Robert Tappan Morris, the 21-year-old Cornell University student who unleashed the first worm attack on the Internet in 1988, has fully rehabilitated his reputation in the computer science community. Today, he is a respected associate professor of computer science at MIT.
"I've met Robert. He's a nice guy, and he's a really brilliant professor," says Eric Allman, chief science officer at Sendmail and author of the sendmail Internet e-mail routing software that Morris exploited with his worm. "He tries to keep a low profile. I do feel kind of sorry for the guy."
Twenty years ago, however, many in the Internet engineering community wanted to see him punished after the worm he wrote caused around 10 percent of all Internet-connected systems to be knocked off the network. (See full account.)
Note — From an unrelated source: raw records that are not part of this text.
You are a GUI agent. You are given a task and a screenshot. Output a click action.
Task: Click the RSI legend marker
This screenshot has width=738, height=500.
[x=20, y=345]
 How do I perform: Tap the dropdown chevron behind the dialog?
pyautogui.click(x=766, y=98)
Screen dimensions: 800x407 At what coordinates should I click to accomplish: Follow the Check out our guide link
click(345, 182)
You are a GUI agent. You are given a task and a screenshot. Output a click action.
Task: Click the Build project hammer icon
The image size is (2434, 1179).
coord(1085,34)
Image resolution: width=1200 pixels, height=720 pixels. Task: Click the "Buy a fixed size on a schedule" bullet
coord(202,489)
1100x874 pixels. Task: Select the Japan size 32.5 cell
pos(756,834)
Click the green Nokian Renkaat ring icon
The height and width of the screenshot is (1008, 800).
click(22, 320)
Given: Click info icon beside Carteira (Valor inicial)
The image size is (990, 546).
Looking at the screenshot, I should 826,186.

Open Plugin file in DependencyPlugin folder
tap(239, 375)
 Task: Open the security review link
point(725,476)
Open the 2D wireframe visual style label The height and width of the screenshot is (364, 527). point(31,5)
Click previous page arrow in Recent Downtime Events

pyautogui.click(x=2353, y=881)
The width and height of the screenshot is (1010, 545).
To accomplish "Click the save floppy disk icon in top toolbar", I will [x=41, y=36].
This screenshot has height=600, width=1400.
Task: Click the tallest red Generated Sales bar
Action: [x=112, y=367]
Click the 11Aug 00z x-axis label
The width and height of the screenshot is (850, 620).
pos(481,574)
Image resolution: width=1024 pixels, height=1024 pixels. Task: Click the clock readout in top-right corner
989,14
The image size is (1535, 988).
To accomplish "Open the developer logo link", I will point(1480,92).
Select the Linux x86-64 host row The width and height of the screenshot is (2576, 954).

"It was interesting to see how people viewed Morris," says Steve Bellovin, an Internet security expert who worked at Bell Labs when the Morris Worm attack occurred and is now a professor of computer science at Columbia University. "Some people who were really angered with Morris wanted stern retribution. Others said it was a stupid mistake and that he should not be barred from the profession."
Ultimately, Morris was sentenced to three years of probation, ordered to pay a US$10,000 fine and to perform 400 hours of community service for his violation of the federal Computer Fraud and Abuse Act of 1986.
"I don't think anybody ever thought that Mr. Morris had malice in his heart," says Gene Spafford, a computer science professor at Purdue University and executive director of Purdue's Center for Education and Research in Information Assurance and Security. "But he did intend his worm to spread, and he did intend it to have unauthorized access. . . . There is no question that it was wrong."
Even those who wanted Morris prosecuted say he ended up with too steep a punishment, especially given how mild his worm was compared to the attacks the Internet now faces daily. "Considering what others have done since then, I think the penalty he got was too harsh. It might have been better off prosecuted as a misdemeanor," Spafford says. "I think he should even be considered for a pardon because since then he's done nothing in his career to take advantage or to gain stature from the incident. He was contrite. . . . He has gone on to have a productive career."
Internet security experts say the reason for their lack of lingering anger with Morris is that he didn't mean to cause the Internet so much harm. "Morris' motive was to show there were security problems on the Internet that needed to be taken seriously, but he didn't do the arithmetic right on the exponential growth" of the worm he developed, Bellovin says.
"I don't think anyone believed that Robert was trying to destroy the Internet," Allman says. "He was young, he was a student, and he screwed up. Most of us screw up when we are young, but our screw-ups didn't make the front page of The New York Times."